RECORDS PROVIDED
⟨

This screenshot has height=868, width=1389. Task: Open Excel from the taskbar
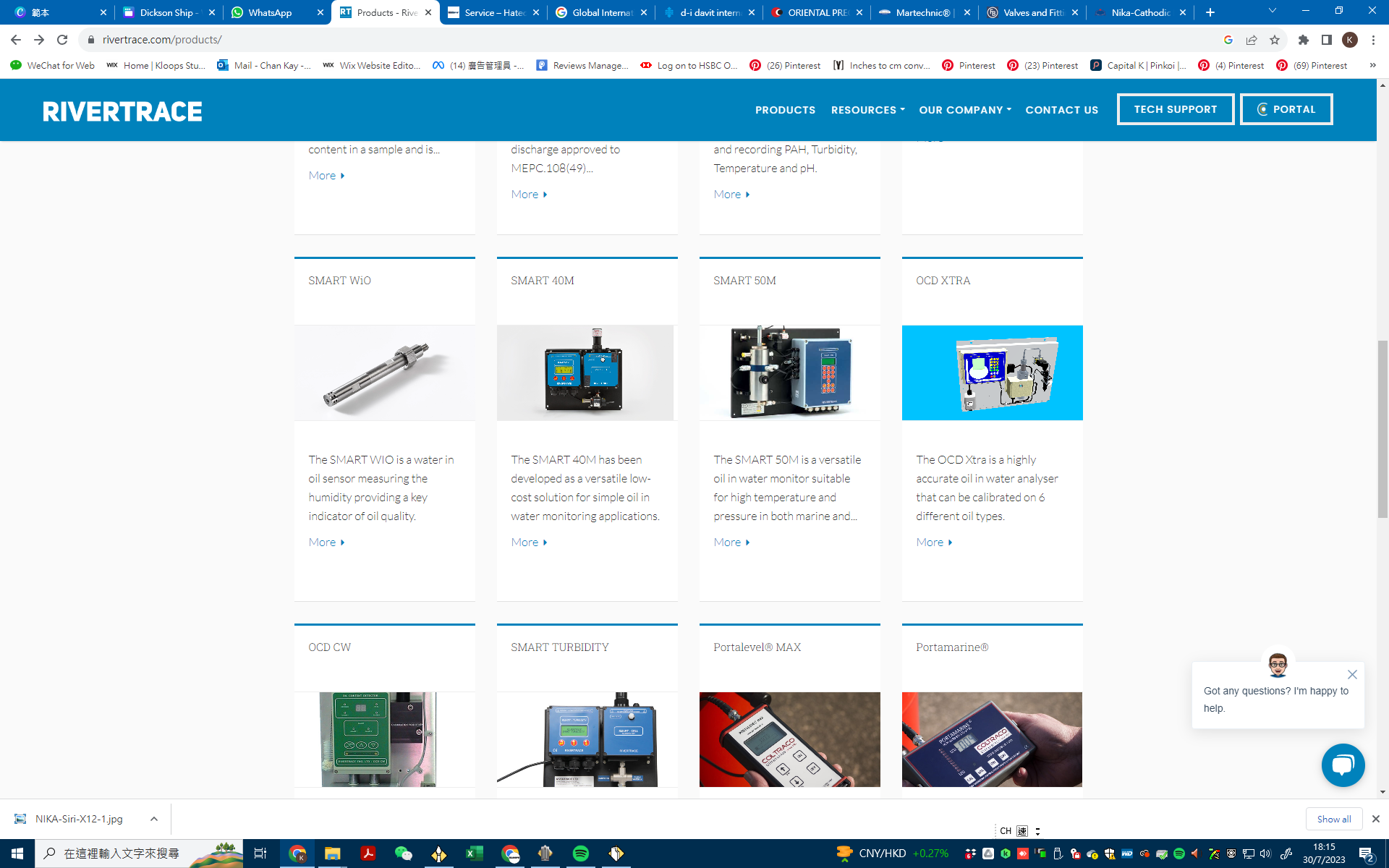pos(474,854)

⟩
⟨

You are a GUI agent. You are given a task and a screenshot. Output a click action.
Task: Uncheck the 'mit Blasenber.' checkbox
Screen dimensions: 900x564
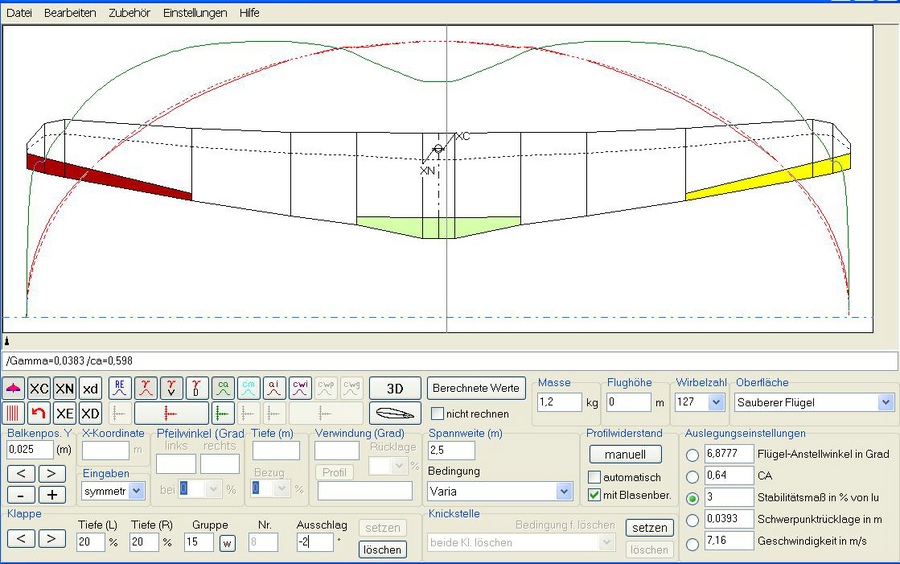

⟩
⟨

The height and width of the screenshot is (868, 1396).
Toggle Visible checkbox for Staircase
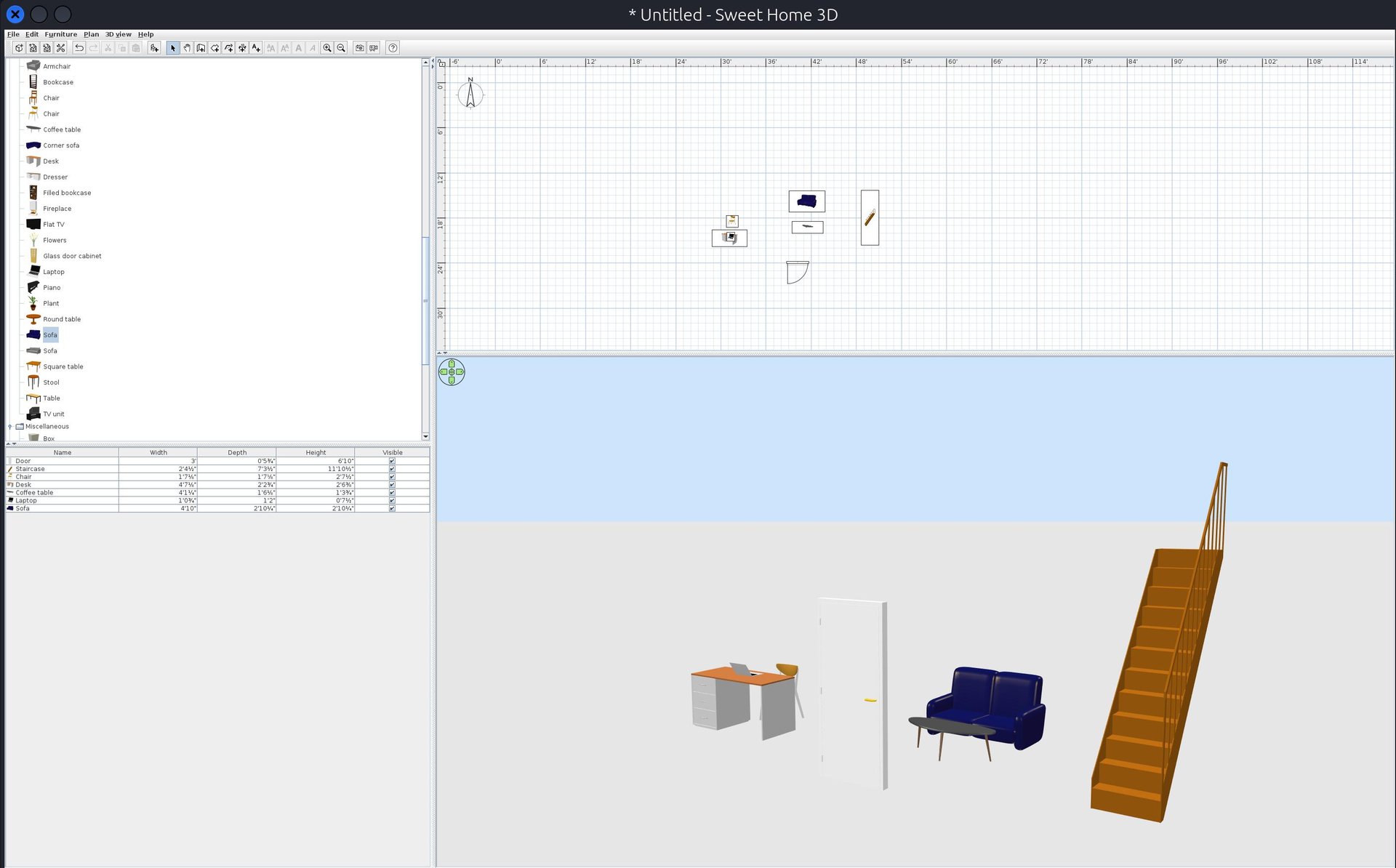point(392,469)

⟩

GIVEN TASK
Rewrite the part of the items that opens with the line containing "This screenshot has" and closes with the line containing "pos(474,854)", replacing "taskbar" with "Start menu" and leaving everything else unchanged. Omit the pictures from the answer.

EXERCISE OUTPUT
This screenshot has height=868, width=1389. Task: Open Excel from the Start menu
pos(474,854)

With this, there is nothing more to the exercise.